• **Task prompt**:
Copy the data below exactly, from the line that contains "1456x819 pixels. How" through the line that contains "Looking at the screenshot, I should point(46,273).", and nothing else.

• **Material supplied**:

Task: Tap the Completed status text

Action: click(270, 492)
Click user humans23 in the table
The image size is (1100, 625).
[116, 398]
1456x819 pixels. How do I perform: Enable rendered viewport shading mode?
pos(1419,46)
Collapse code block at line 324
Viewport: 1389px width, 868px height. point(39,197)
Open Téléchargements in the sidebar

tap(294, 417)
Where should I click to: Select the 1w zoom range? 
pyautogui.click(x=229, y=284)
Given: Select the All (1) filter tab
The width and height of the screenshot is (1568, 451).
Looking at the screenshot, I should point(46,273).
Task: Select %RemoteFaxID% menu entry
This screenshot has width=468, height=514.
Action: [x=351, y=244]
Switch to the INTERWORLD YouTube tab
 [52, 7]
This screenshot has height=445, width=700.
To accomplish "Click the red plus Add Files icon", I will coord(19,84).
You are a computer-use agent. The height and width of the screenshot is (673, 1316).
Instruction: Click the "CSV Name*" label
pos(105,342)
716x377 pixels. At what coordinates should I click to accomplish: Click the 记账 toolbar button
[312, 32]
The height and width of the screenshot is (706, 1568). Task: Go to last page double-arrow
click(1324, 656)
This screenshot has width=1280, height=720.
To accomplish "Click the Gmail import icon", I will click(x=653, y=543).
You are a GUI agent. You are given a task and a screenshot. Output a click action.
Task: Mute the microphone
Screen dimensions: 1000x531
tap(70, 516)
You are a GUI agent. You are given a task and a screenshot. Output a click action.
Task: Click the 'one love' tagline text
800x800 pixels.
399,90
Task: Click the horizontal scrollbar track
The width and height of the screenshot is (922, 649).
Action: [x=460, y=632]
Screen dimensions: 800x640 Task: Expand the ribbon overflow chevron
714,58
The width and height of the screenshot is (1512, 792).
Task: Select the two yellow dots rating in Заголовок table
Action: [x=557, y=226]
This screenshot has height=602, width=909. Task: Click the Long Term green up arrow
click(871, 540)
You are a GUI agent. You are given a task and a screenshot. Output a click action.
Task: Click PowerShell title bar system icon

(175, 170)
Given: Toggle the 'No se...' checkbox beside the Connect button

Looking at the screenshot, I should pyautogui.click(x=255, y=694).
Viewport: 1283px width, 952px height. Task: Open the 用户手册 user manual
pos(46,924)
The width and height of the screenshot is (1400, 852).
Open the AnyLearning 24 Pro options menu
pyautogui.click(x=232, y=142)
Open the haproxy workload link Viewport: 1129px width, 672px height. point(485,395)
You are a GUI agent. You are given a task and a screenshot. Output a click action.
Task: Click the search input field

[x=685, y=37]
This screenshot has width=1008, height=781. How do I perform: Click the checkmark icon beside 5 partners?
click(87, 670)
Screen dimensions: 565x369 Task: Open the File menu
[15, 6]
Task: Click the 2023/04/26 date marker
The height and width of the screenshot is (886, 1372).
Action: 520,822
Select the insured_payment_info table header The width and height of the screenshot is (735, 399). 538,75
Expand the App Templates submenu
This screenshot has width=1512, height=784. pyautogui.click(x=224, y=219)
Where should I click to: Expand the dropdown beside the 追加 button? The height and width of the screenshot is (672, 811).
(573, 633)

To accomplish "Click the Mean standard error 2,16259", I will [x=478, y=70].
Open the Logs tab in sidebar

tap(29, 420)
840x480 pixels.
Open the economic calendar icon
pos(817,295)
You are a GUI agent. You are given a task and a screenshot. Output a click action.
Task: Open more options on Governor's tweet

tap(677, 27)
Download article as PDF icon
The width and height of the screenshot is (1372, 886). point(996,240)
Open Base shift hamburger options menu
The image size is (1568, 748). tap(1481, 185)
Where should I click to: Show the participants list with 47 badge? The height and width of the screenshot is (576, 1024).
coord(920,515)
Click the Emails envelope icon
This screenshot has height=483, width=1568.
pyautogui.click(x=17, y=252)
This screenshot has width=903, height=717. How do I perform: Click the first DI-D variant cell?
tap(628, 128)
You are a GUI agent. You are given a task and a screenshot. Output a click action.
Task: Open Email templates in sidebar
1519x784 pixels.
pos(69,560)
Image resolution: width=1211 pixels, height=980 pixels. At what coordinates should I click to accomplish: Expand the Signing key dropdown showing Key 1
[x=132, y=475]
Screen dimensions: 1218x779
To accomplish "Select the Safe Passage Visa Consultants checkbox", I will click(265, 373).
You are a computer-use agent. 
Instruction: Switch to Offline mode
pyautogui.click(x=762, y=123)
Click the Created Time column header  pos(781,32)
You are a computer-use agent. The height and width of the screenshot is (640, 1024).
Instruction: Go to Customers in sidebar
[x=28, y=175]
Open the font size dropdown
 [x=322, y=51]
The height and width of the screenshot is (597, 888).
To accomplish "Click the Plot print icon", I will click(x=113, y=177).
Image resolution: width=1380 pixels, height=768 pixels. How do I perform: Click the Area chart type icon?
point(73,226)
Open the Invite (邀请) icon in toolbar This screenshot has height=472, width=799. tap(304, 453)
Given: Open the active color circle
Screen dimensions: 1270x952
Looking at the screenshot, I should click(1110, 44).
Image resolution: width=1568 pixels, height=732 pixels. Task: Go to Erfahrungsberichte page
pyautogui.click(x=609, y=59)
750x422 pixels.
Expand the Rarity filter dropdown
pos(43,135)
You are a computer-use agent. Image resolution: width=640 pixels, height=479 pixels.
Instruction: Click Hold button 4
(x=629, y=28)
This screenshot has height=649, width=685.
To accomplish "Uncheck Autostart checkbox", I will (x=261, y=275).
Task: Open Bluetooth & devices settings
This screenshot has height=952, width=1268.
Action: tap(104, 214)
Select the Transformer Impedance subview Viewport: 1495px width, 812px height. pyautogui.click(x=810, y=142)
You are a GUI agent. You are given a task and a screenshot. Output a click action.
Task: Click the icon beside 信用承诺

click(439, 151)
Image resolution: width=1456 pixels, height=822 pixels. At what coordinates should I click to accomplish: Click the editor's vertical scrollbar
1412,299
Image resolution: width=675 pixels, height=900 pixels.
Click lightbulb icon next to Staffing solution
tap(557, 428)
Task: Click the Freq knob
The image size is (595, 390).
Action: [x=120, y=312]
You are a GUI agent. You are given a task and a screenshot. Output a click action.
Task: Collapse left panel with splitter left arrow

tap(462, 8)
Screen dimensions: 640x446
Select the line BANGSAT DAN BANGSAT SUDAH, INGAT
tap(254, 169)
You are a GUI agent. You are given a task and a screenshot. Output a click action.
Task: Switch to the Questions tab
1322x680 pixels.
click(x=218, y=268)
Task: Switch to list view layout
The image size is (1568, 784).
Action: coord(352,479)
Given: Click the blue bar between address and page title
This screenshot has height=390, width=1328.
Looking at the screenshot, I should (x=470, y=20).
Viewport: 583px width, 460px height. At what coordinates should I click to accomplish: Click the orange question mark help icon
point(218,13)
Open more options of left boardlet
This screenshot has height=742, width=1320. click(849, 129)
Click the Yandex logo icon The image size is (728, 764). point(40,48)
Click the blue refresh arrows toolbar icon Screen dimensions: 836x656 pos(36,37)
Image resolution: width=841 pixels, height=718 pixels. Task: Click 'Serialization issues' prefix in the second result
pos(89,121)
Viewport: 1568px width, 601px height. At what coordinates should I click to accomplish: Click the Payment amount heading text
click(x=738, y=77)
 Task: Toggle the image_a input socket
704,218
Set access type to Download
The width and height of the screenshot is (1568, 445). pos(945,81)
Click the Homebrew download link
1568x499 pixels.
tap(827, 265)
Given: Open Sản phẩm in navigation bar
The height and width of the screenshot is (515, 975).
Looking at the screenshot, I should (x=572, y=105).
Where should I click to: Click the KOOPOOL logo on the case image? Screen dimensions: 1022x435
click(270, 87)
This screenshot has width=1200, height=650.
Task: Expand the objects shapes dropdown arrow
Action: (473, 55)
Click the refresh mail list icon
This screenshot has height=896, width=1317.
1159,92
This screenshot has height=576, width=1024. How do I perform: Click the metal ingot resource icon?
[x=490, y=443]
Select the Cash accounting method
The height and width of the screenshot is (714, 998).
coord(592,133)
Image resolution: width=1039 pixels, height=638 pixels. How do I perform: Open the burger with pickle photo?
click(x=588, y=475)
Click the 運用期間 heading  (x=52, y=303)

• **Answer for this exercise**:
1456x819 pixels. How do I perform: Enable rendered viewport shading mode?
pos(1419,46)
Collapse code block at line 324
Viewport: 1389px width, 868px height. point(39,197)
Open Téléchargements in the sidebar

tap(294, 417)
Where should I click to: Select the 1w zoom range? 
pyautogui.click(x=229, y=284)
Given: Select the All (1) filter tab
The width and height of the screenshot is (1568, 451).
Looking at the screenshot, I should point(46,273).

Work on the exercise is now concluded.